The concept of pre-staging an operating system for deployment with OSD is well understood and effective. There is plenty of documentation detailing configuring pre-staging for legacy BIOS based systems. But what about pre-staging with UEFI based systems? I and a couple of colleagues struggled through this recently. The process if similar in concept to BIOS based systems but different in implementation.


Before I get to the details let me start from the beginning. Pre-staging in OSD is the process of pre-loading Windows PE and the image you want to deploy onto the hard disk of a system. A pre-stage scenario is often thought to be applicable only to PC OEM’s but is also applicable in other scenarios, such as an on premise build lab. In ConfigMgr 2012 you also have the ability to pre-stage any content referenced by the task sequence, such as packages or applications, which further conserves network resources and enhances the efficiency of a pre-stage scenario. Once loaded those systems are shut down and shipped to wherever they will reside. When powered up the system will boot back into Windows PE and apply the operating system that is already in place, along with any configured references, without the need to again download the content from the network.

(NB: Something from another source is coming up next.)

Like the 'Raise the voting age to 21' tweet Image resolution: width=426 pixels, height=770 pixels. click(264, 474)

The process of pre-staging systems requires a few configurations.


1. Import an Operating System WIM you wish to deploy


For my lab scenario I simply used the install.wim from the Windows 8 media. In earlier versions of ConfigMgr using the media based WIM directly would not work but in ConfigMgr 2012 this works fine.



2. Create a task sequence to deploy the WIM imported in step 1.

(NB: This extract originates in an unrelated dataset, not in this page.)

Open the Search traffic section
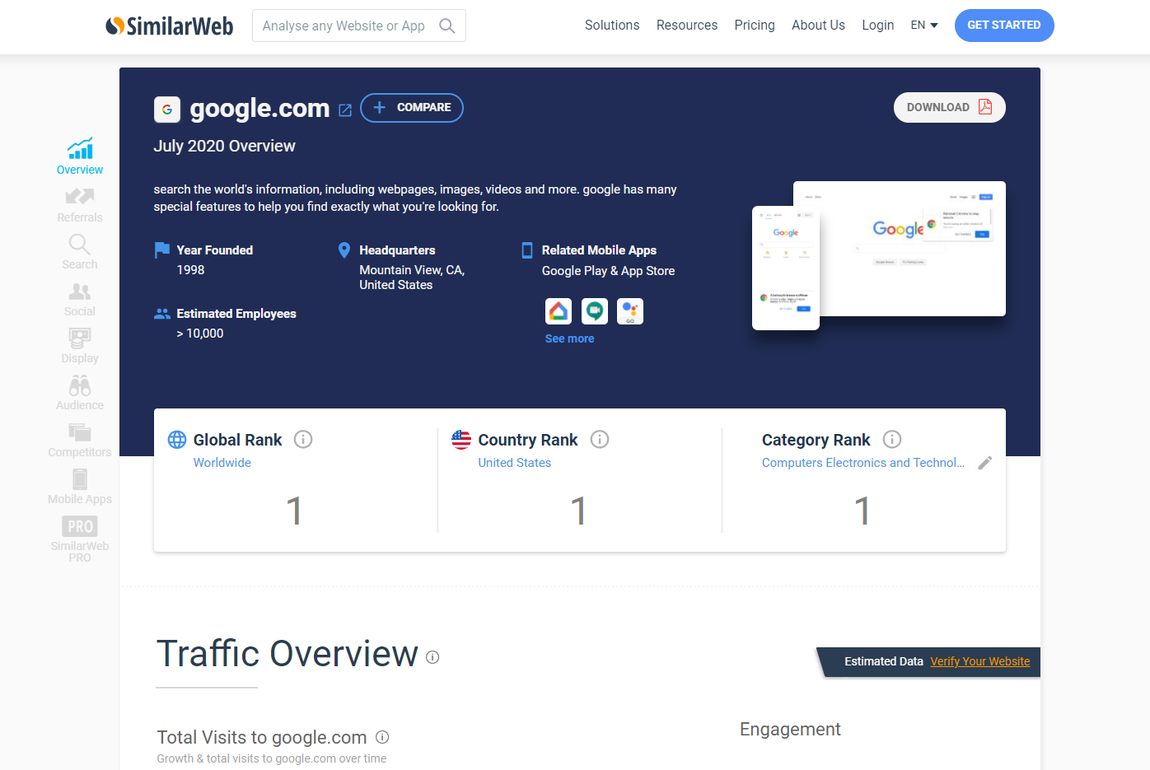 pos(79,251)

For my lab I simply use a basic task sequence without the format/partition step. Note: The drives on the system will already be formatted and information staged here as part of the pre-stage process so you don’t want to again partition and format and wipe that information away.







3. Create the Pre-staged media.


The Create Task Sequence Media option will allow you to launch the Pre-Stage media wizard, as shown. There are a number of options available on the wizard, including the ability to choose a task sequence that will be deployed as part of the pre-stage process. You also have the ability to choose drivers, applications and other content you wish to include as part of the pre-stage media.



In my lab the resulting media is called prestage.wim. As you read some of the documentation for BIOS based pre-stage the instructions will be to import the WIM created for pre-stage into the console so it can be referenced by the Apply Data Image task sequence option. For pre-staging with UEFI systems you should NOT use the Apply Data Image task sequence option and, instead, simply use ImageX or DISM. For that reason there really is no need to import the pre-stage WIM into the console and, as you will see, I simply reference it on a network location.


4. Create a task sequence to manage the pre-staging process.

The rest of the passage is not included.